"I want to suggest that we lefties start laying claim to what we see as 'sacred' and serve it up proudly to the religious right -- to the James Dobson, Rush Limbaugh, Glenn Beck, Karl Rove ... hatemongers, sheathed in sanctity, and to the Koch brothers, the types that fund them and use them so effectively for their own political power-grabbing purposes. Over the past several decades, the power-grabbing right has built a powerful infrastructure -- radio and TV stations and networks. They've built think tanks, colleges and law schools."
How accurate is Lear's assessment of the supposed power and influence of the right? Is the right steadily forming a formidable alliance of academics, media outlets, websites, etc., that serve as a fourth column for the "right wing"? Even if this were true, what about the power of the left?
Let's look at the mainscream media. In "Left Turn: How Liberal Media Bias Distorts the American Mind," UCLA economist and political science professor Dr. Tim Groseclose uses three different methods to determine the SQ -- or slant quotient -- of the major media outlets. Of the 20 most prominent news outlets, including The Wall Street Journal, "Good Morning America" and Time magazine, he found only two that leaned to the right: The Washington Times and Fox News.

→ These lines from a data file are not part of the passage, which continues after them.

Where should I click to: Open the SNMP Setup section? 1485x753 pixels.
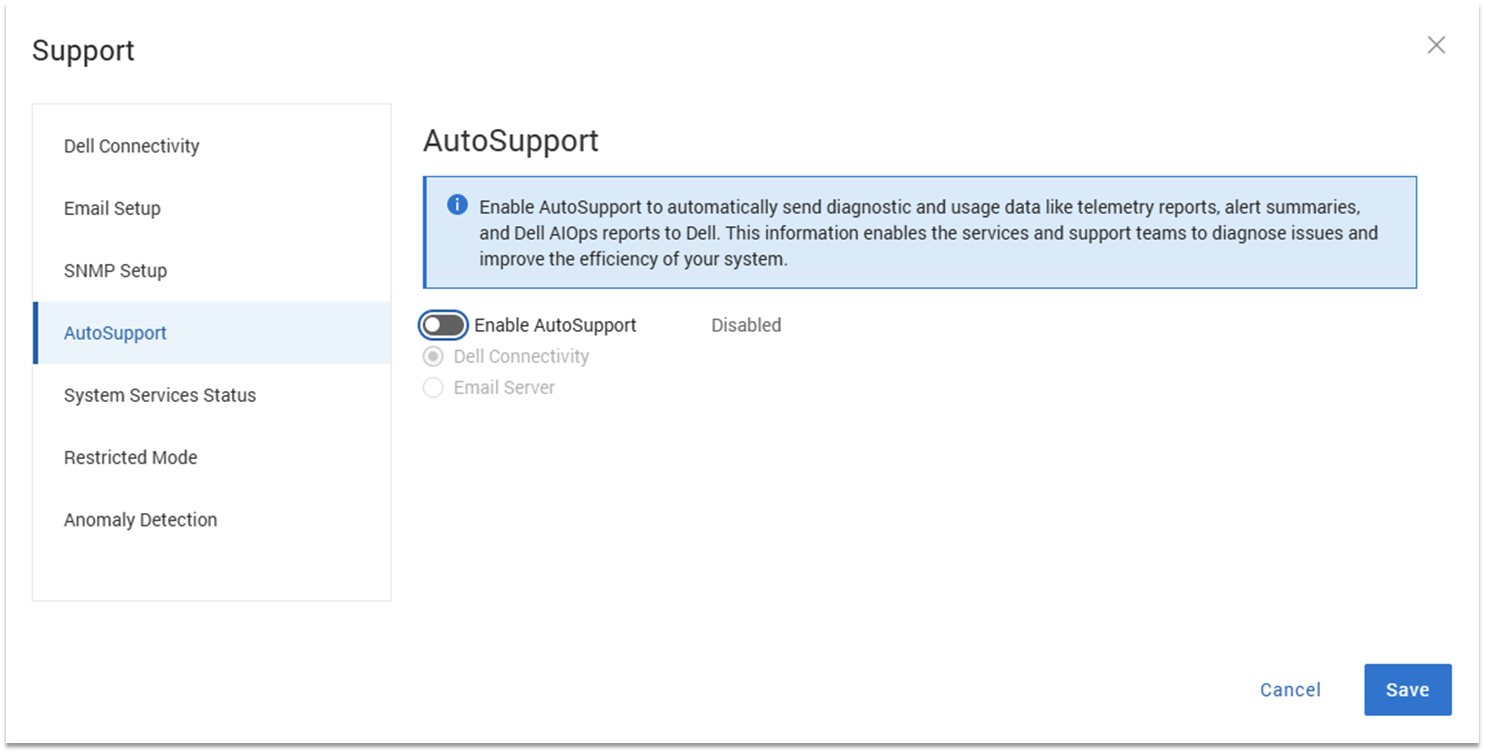(114, 270)
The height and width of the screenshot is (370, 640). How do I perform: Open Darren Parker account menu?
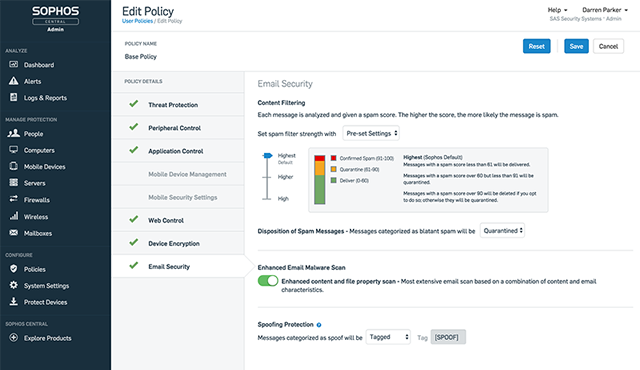coord(604,10)

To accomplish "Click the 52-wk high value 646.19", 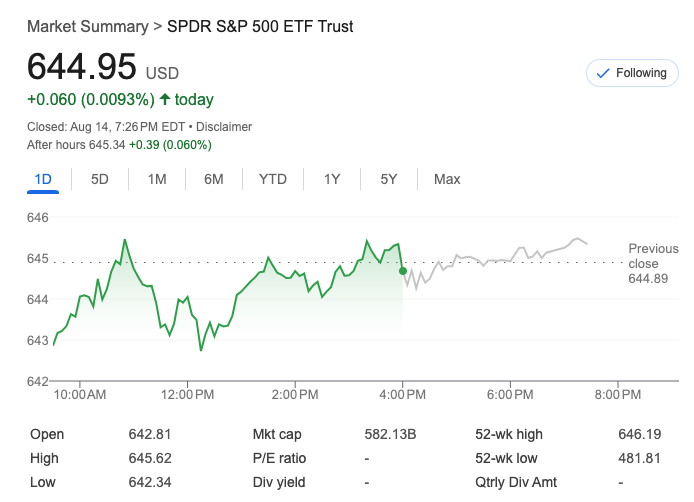I will coord(640,435).
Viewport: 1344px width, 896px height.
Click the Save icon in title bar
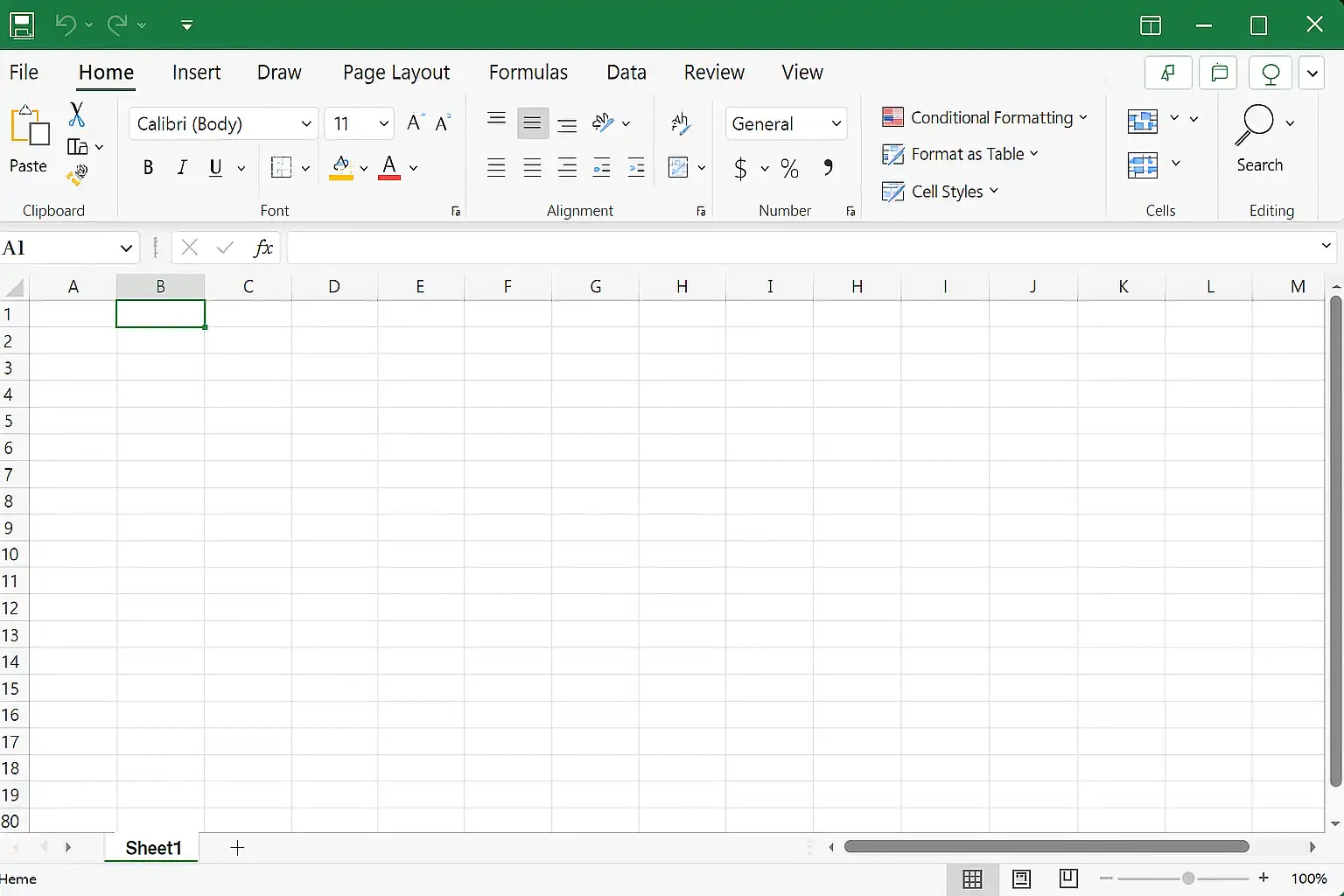(22, 25)
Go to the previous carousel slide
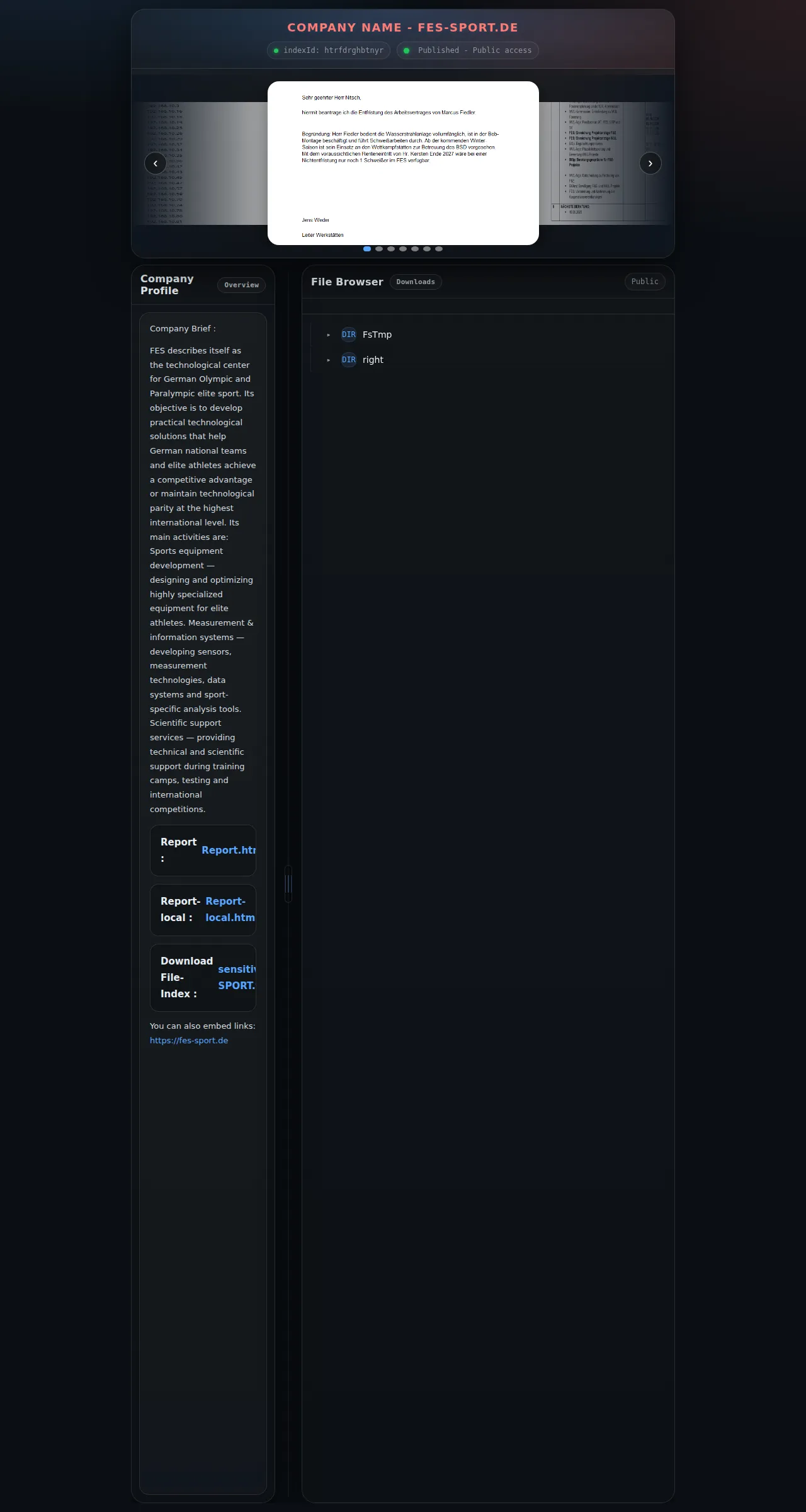This screenshot has height=1512, width=806. click(156, 163)
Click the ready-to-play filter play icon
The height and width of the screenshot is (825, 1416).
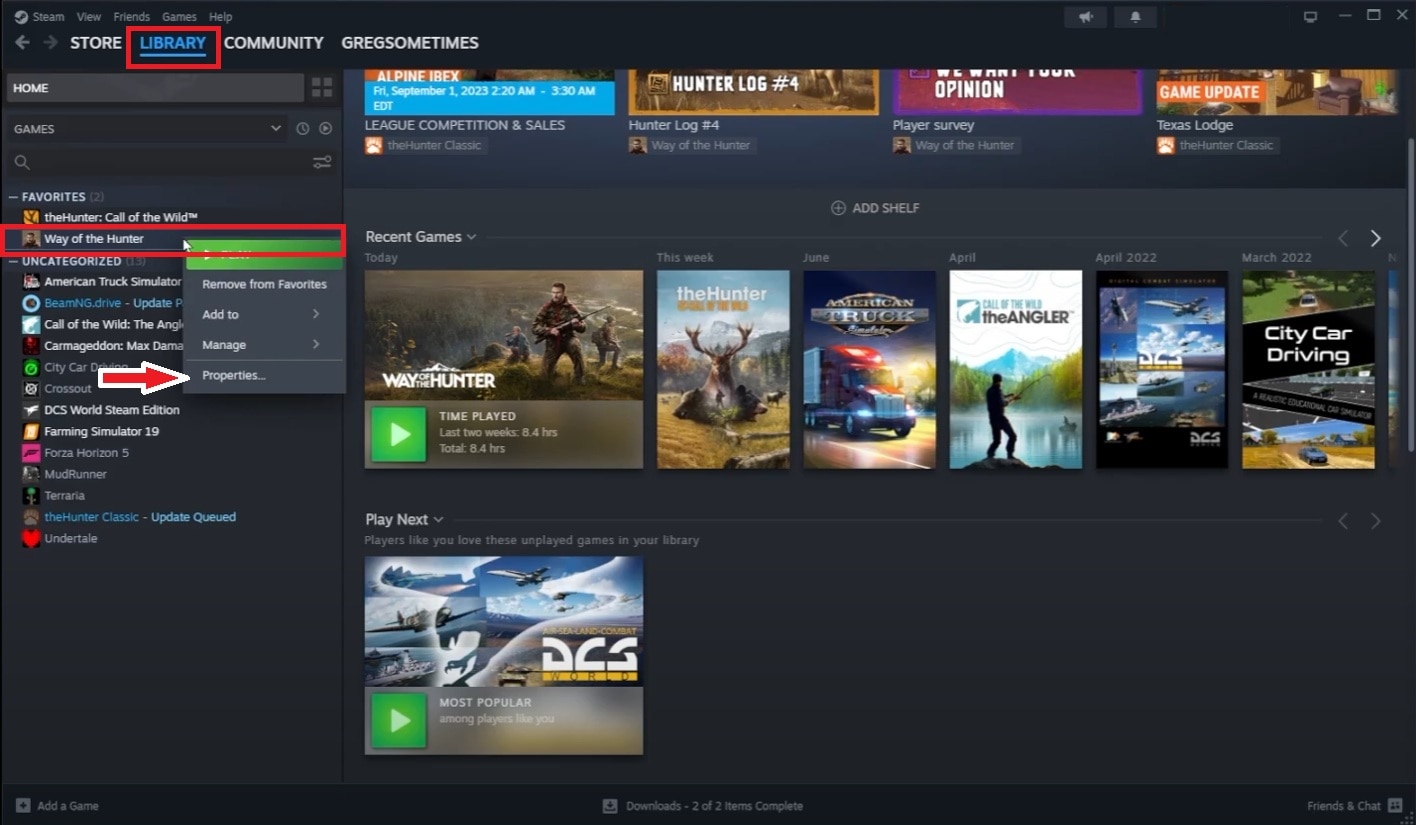(325, 128)
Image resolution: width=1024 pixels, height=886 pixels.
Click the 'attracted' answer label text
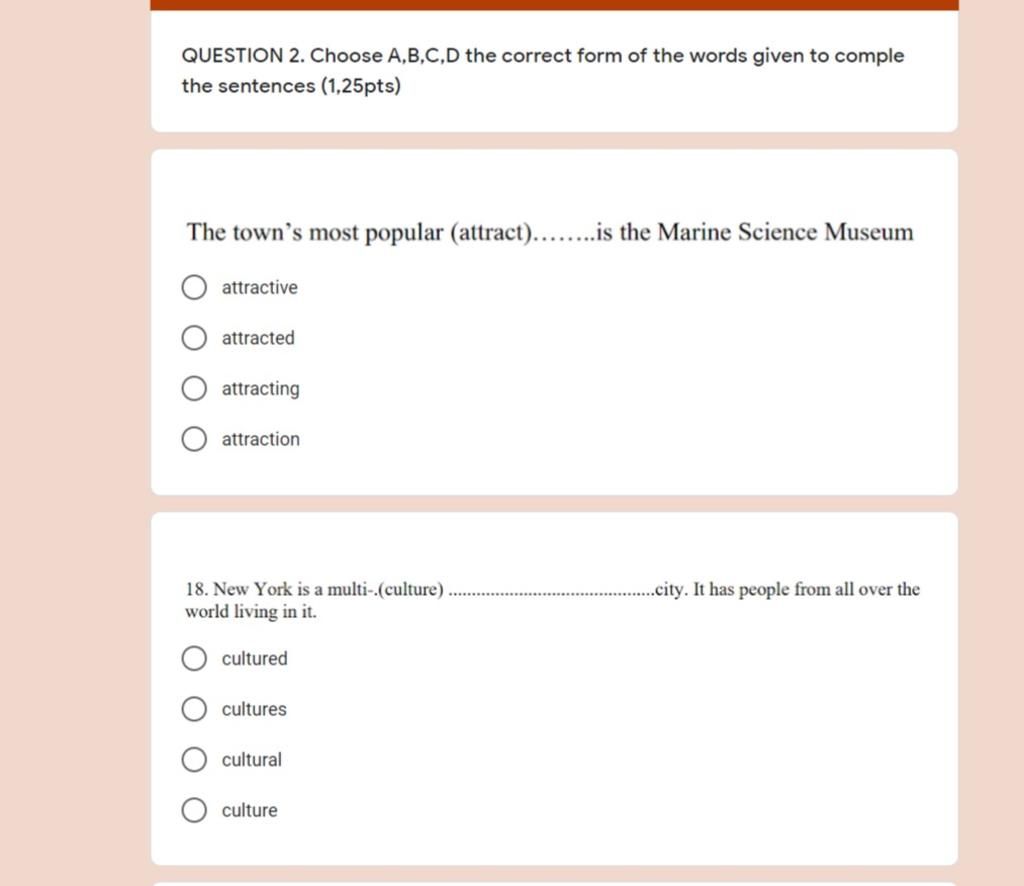pos(258,338)
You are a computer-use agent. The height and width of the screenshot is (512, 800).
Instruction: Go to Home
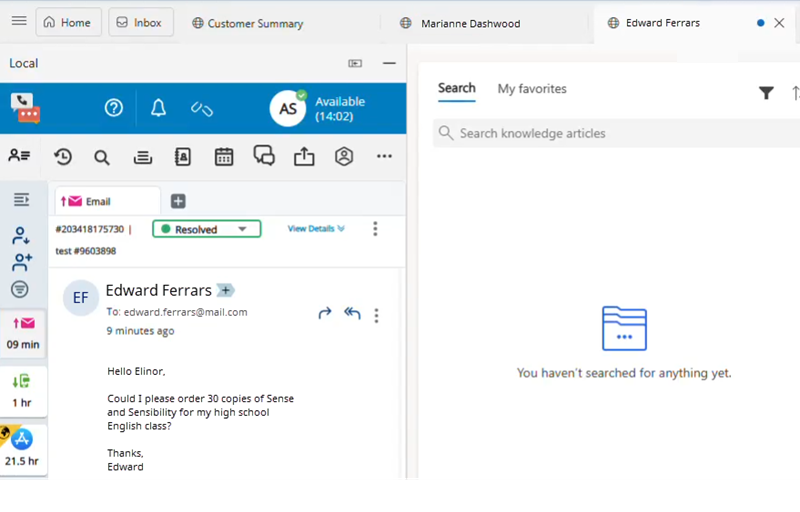pyautogui.click(x=68, y=22)
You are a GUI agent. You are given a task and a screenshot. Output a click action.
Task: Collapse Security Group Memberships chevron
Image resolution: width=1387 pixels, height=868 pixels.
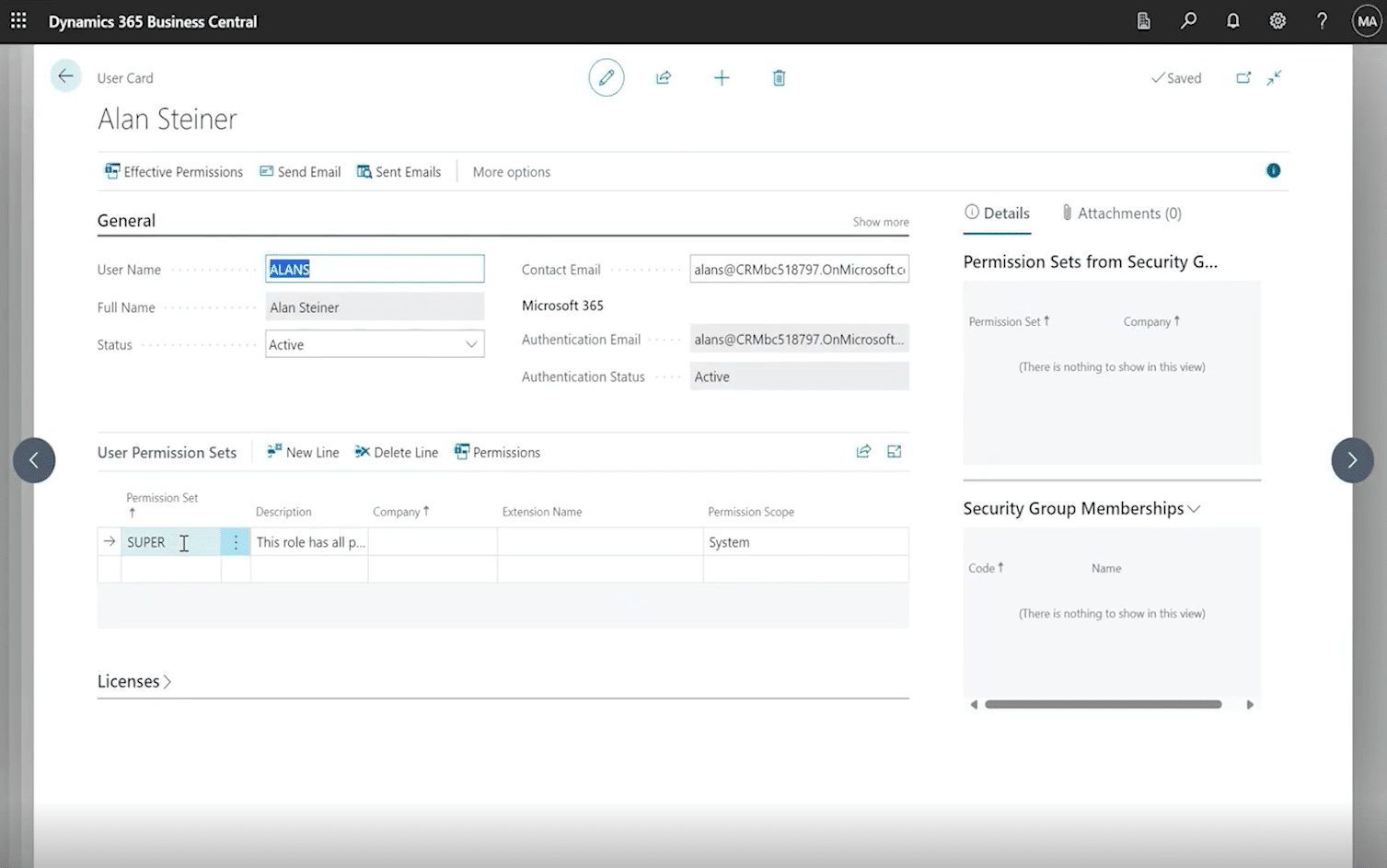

True, the network evening news shows no longer hold the market share of years past, but nearly 25 million Americans still turn to Diane Sawyer, Brian Williams and Scott Pelley each night. That means eight times as many viewers watch ABC/NBC/CBS as watch "The O'Reilly Factor," the top-rated cable news/talk program.
When people like Lear speak of the growing power of the right-wing cabal, they believe Fox leads the charge. And Bill O'Reilly is clearly the face of the Fox News network. But as hated as O'Reilly is by the left, how legitimate is their description of O'Reilly as a right-wing ideologue?